Korda keeps his business matters in shoeboxes. (Hey, the film is set in the middle of the last century when people DID keep important papers and stuff in shoeboxes. And cigar boxes. Etc.) 

Also receiving an abundance of screen time is Mia Threapleton. Who? She’s the daughter of Kate Winslet and filmmaker Jim Threapleton. She plays Korda’s daughter, Liesl, who is a nun but who also wears red lipstick and heavy eye shadow.  

Korda also has nine sons who mostly stay out of sight and occasionally launch arrows down at Korda from the balcony above his table. What? Silly stuff, that’s what.

Bjorn (Michael Cera) is Korda’s assistant, who is charged with keeping control of a red satchel containing all of Korda’s liquid funds, but who frequently misplaces it.
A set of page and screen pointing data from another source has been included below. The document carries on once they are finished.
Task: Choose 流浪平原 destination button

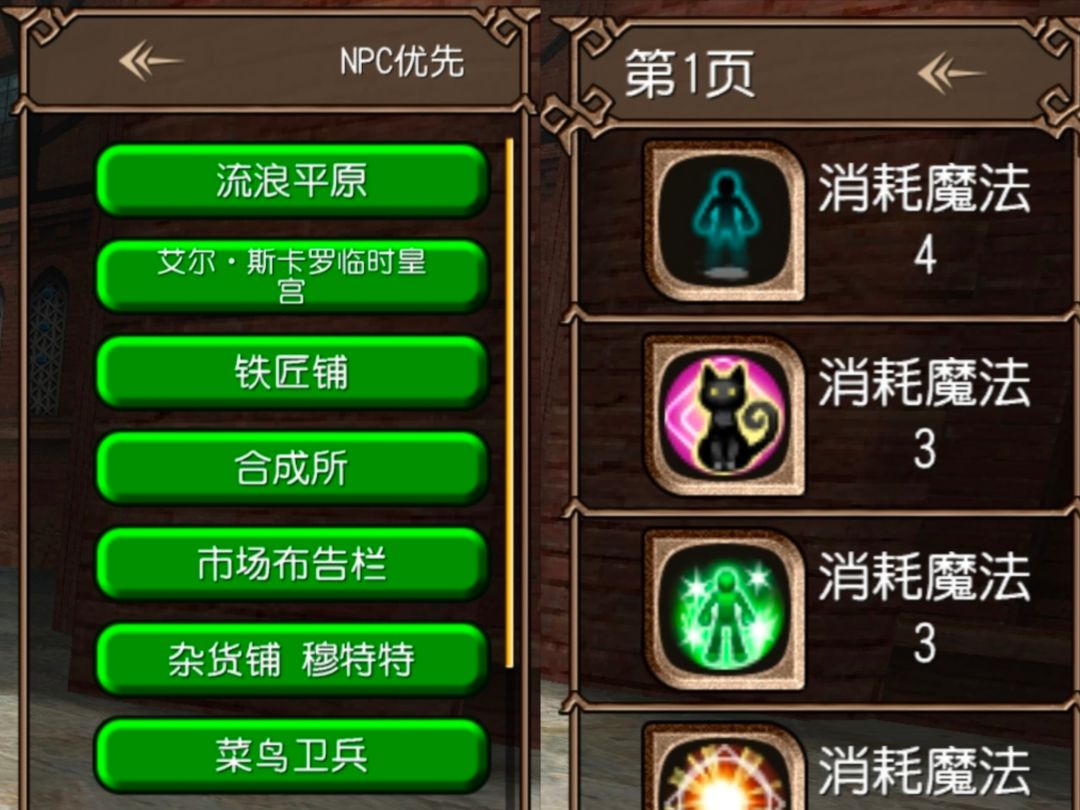Action: coord(292,180)
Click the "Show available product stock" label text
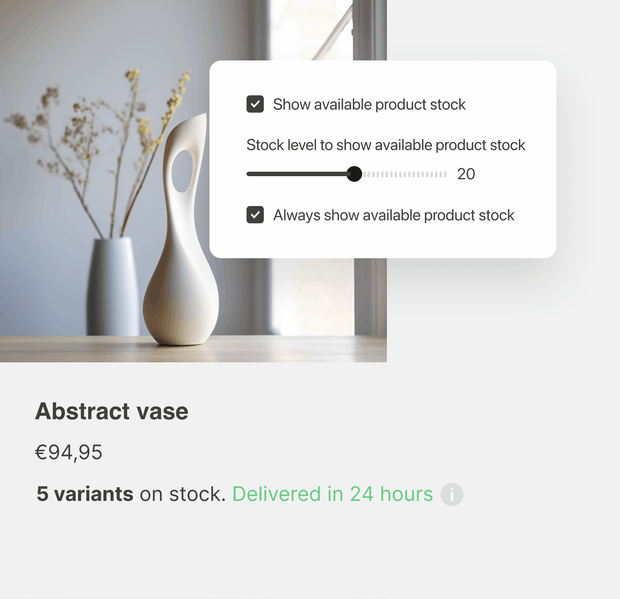Viewport: 620px width, 599px height. [369, 104]
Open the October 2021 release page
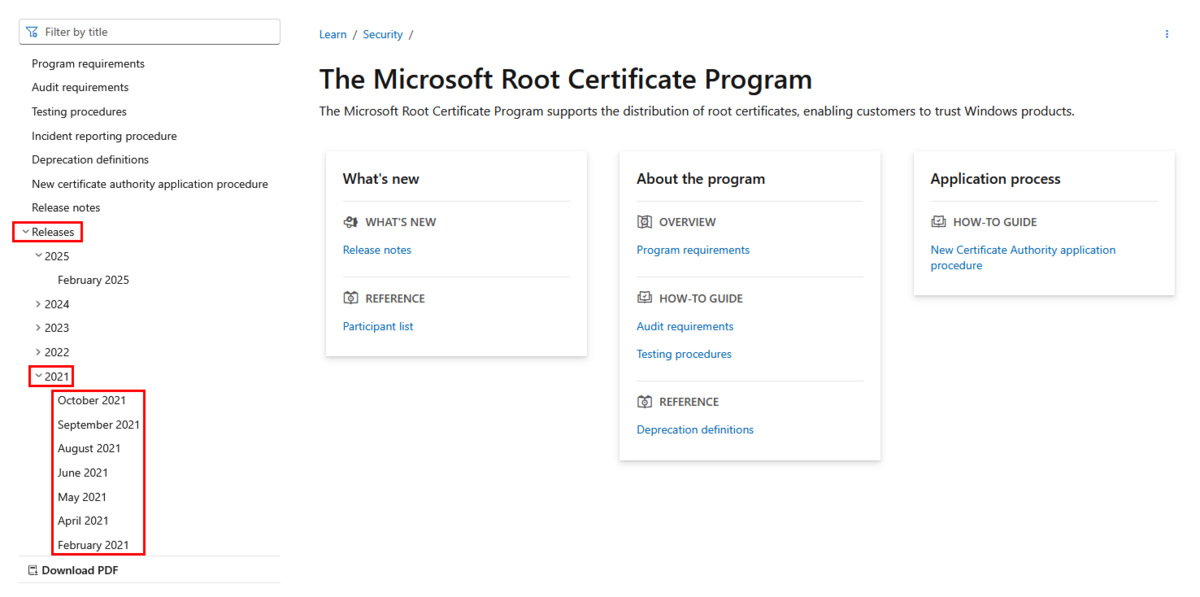 [x=92, y=400]
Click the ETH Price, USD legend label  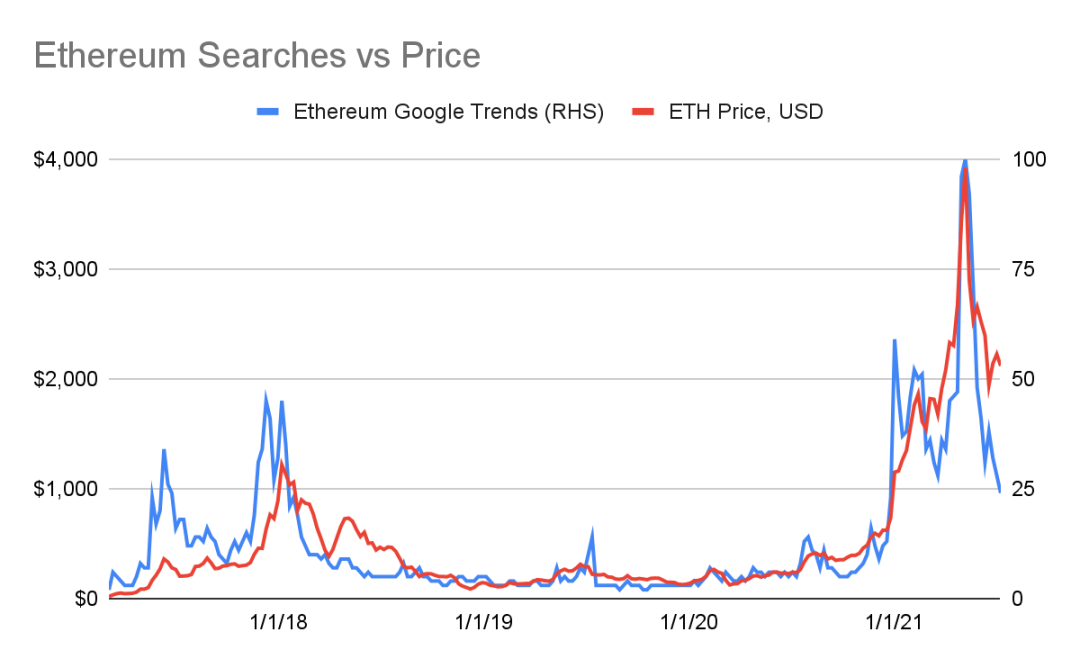tap(746, 112)
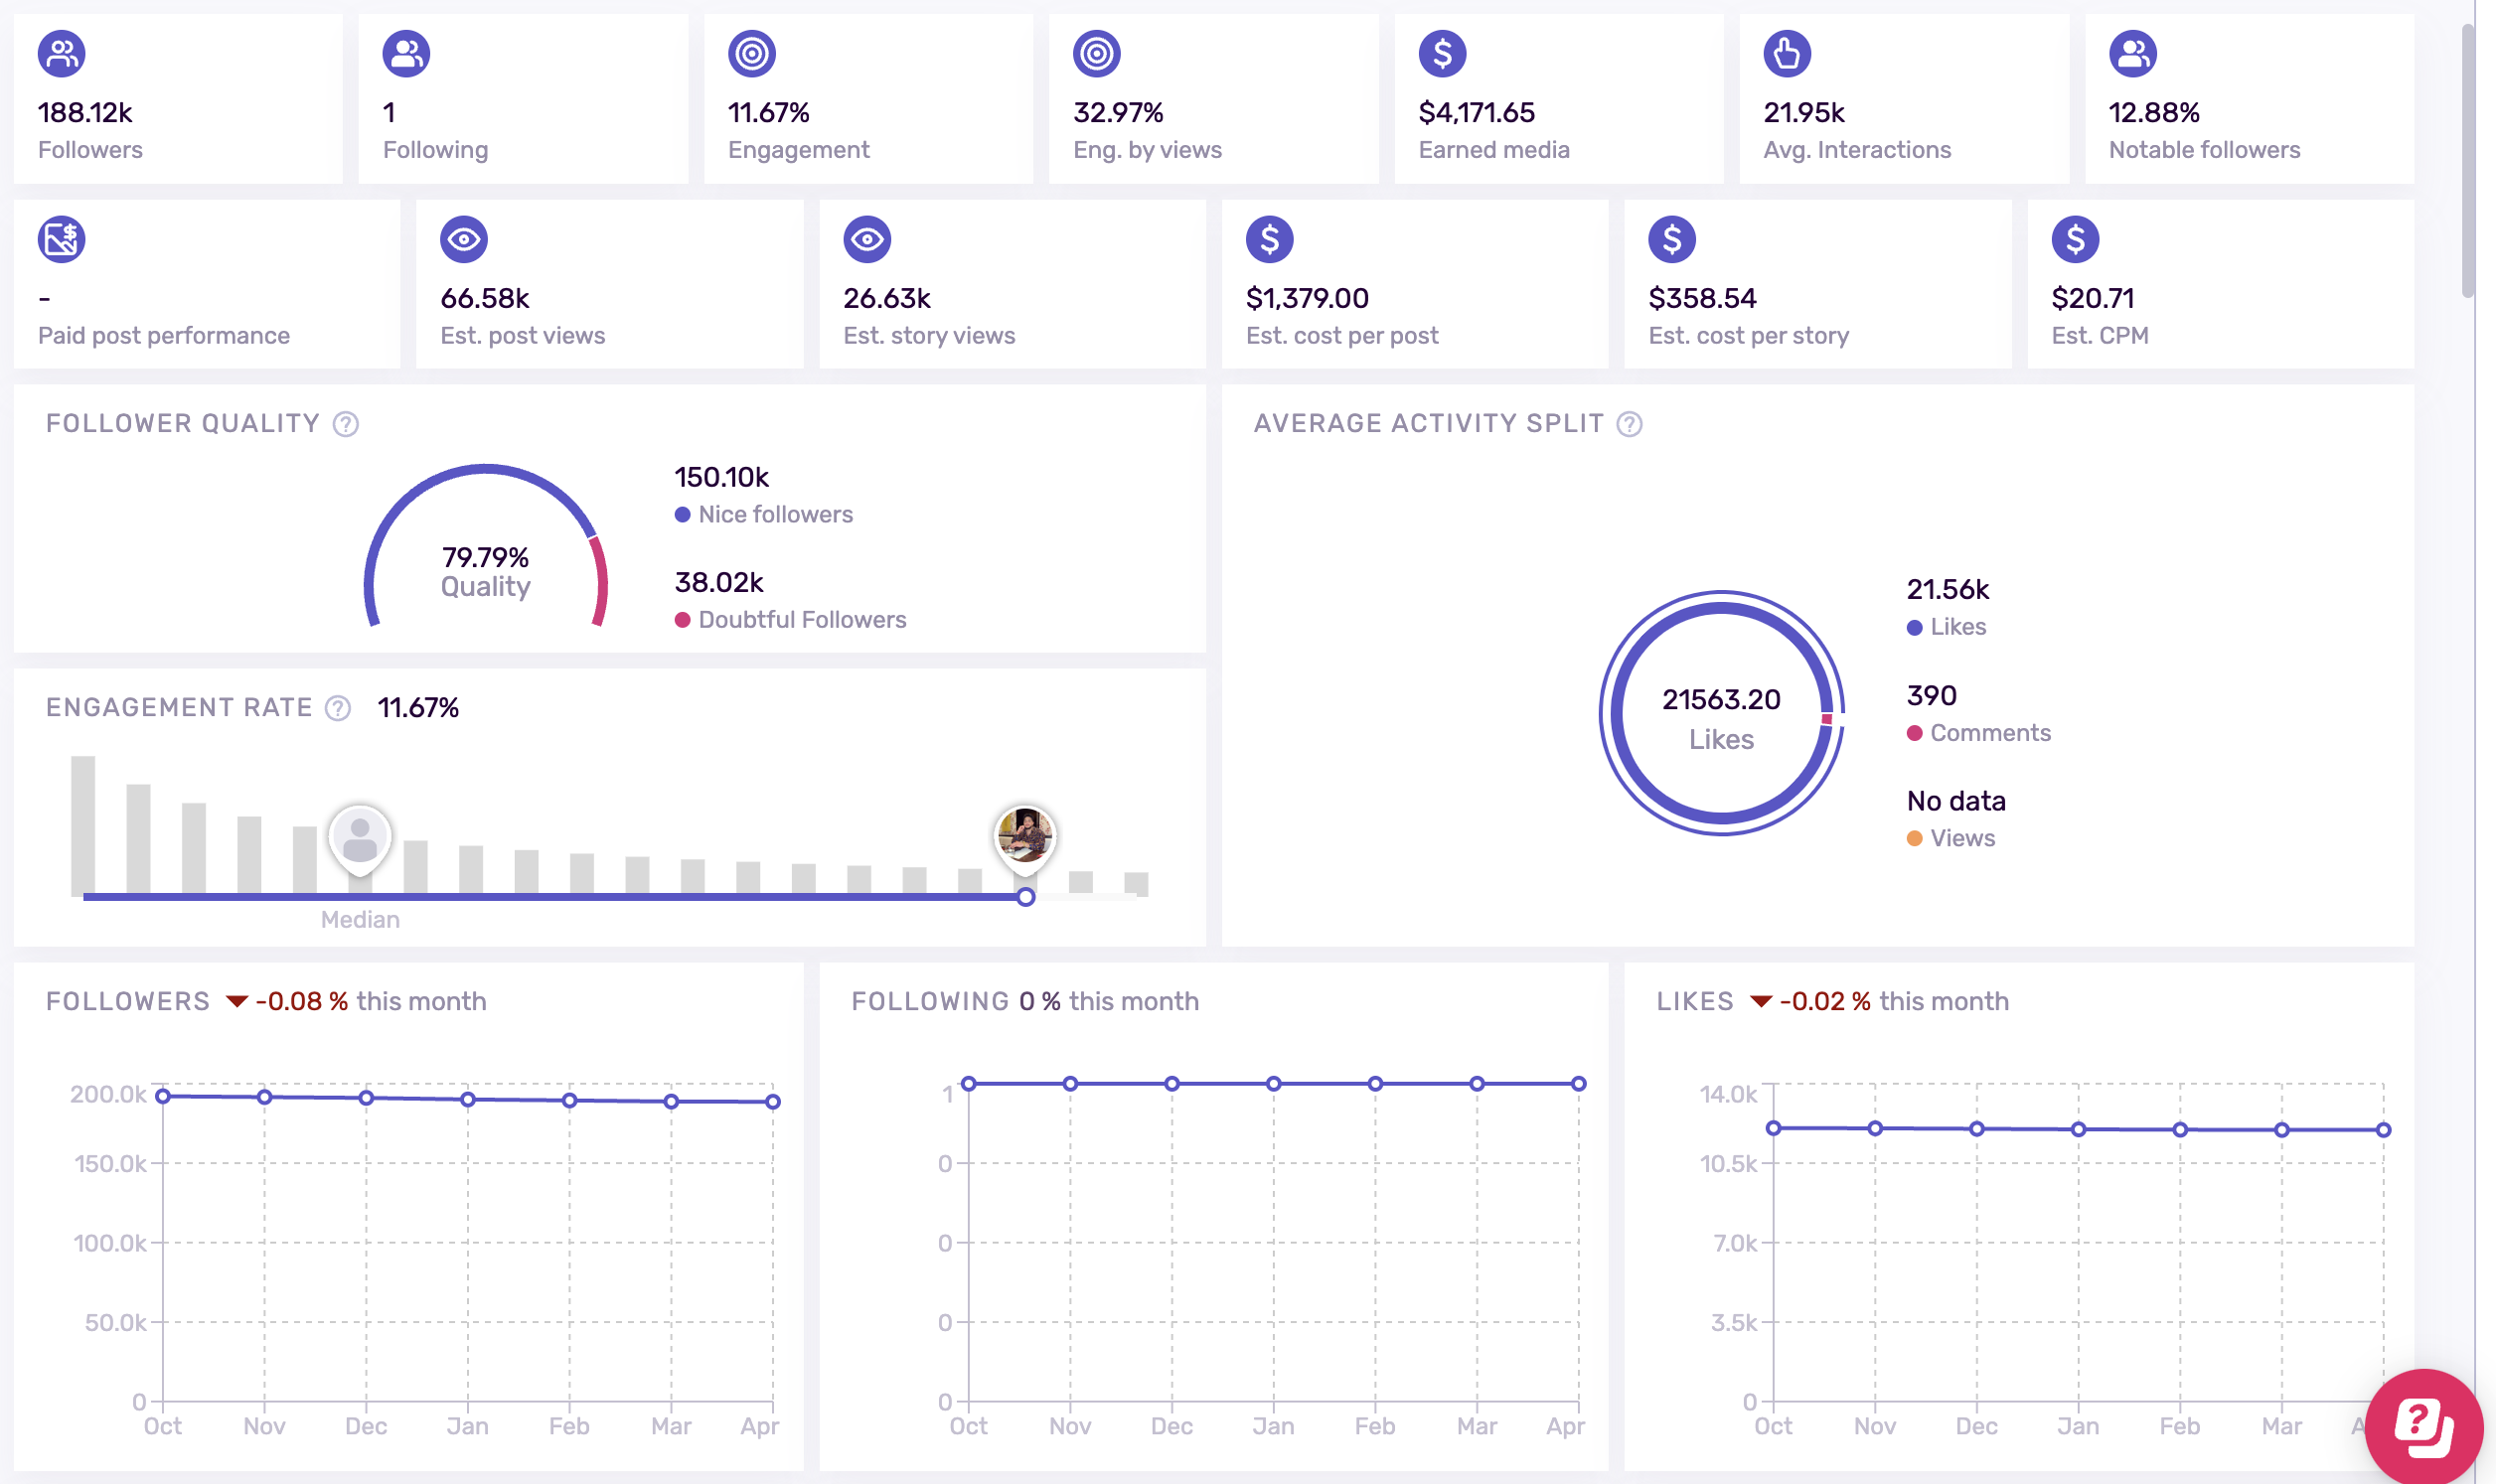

The plot involves Korda’s lining up an assortment of individuals to get them to buy into his scheme, um, plan to fund a large infrastructure project in Phoenicia. The script is by Anderson from a story he concocted with frequent collaborator Roman Coppola.

Any recommendation of The Phoenician Scheme must be prefaced with the words “if you like Wes Anderson movies.” He has made some good and clever ones such as The Royal Tenenbaums and The Grand Budapest Hotel. If you have enjoyed either or both of those, you may find The Phoenician Scheme to your liking. 

This is a film I would’ve enthusiastically embraced when I was in high school and college. Because I still maintain a certain level of immaturity, The Phoenician Scheme is goofy enough and silly enough to tap into that part of me that goes for the nonsensical. 

I also appreciate the fact that the film’s credits include the names of the housekeeping staff at the hotel where the cast and crew stayed during its production last year in Germany.

The Phoenician Scheme runs an hour and forty-five minutes. Rated PG-13.